As many components of the supplement diet used in this study may possess anti-inflammatory properties, we also examined whether the diet could alter the activation of glial cells. We found that in female 3×Tg mice the supplementation significantly increased the expression levels of ARG1, a marker for alternative activation of microglia. This result suggested that the supplementation might have potential to shift a subpopulation of microglia from classical to alternative activation phenotype. Alternatively-activated microglia have an enhanced ability to phagocytize Aβ [38]. However, ARG1 expression could also be increased with severity of AD as indicated by previous data obtained in AD brains and in 70 week-old Tg2576 mice, an animal model for amyloid pathology in AD [36]. Increases in ARG1 have also been observed in the lipopolysaccharide-induced inflammatory response in the rTG2510 transgenic mice, an animal model over-expressing P301 L tau [46].

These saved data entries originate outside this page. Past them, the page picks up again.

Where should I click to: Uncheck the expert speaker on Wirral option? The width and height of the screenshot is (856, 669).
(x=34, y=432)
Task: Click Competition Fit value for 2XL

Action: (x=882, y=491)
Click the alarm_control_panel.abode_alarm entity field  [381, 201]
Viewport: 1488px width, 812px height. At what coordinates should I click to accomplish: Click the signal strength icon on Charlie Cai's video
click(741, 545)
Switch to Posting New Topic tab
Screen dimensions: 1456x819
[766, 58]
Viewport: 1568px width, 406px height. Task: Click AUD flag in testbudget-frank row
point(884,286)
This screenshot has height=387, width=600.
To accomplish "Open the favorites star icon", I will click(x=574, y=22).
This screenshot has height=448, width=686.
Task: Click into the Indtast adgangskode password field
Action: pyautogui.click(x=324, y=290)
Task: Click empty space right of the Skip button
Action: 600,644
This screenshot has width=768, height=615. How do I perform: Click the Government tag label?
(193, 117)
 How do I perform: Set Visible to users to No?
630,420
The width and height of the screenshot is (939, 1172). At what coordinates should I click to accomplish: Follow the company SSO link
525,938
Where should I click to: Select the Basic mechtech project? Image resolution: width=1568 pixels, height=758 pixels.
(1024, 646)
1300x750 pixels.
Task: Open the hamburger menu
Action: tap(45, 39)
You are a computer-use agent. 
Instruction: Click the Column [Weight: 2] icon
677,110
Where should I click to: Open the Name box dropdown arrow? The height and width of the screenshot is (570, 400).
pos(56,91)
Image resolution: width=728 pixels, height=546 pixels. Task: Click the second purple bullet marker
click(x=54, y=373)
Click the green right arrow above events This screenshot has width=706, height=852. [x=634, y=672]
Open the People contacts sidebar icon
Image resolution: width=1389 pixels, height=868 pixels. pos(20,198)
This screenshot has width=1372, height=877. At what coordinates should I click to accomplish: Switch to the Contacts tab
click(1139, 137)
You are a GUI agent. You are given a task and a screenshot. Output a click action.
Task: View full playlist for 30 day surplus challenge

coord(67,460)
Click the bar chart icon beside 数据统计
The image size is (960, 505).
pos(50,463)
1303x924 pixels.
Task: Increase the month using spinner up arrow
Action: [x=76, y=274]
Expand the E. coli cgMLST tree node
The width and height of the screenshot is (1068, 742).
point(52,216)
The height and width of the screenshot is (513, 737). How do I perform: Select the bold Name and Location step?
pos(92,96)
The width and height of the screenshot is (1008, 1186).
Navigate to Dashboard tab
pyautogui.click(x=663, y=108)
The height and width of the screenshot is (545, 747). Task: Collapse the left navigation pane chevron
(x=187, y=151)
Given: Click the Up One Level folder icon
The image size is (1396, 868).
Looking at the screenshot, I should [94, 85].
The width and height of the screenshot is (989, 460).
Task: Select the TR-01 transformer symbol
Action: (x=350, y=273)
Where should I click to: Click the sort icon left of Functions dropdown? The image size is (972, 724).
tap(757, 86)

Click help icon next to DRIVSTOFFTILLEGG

This study has demonstrated that broad-based nutritional supplementation can positively impact certain parameters of cognition, mitochondrial function, and pathophysiology in a transgenic mouse model of AD. There were no indications that the supplementation carried unwanted side effects; indeed, these supplements have a long history of safe use in humans, including in formal clinical trials [3, 21]. Further research is needed to establish the optimal time for such supplementation to begin and its optimal dose (in both mice and humans). The youngest mice in this study at initiation were approximately 7 months old, and cognitive deficits, Aβ accumulation, and bioenergetic deficits have been previously reported in this model prior to that age; nonetheless, MPNSP supplementation induced several potentially beneficial effects. And, while not directly addressed in this study, it is possible that supplementation may be more effective as a preventative therapy, possibly via mechanisms bolstering brain reserve (i.e., increasing metabolic capacity via effects on mitochondrial function) or keeping levels of pathological species of tau or Aβ below critical thresholds. Given the relative safety and low cost of such intervention relative to current traditional pharmaceutical treatments with similar efficacy, broad-based supplementation such as the MPNSP or comprehensive diet plans of similar design hold great promise in the prevention and potential treatment of AD.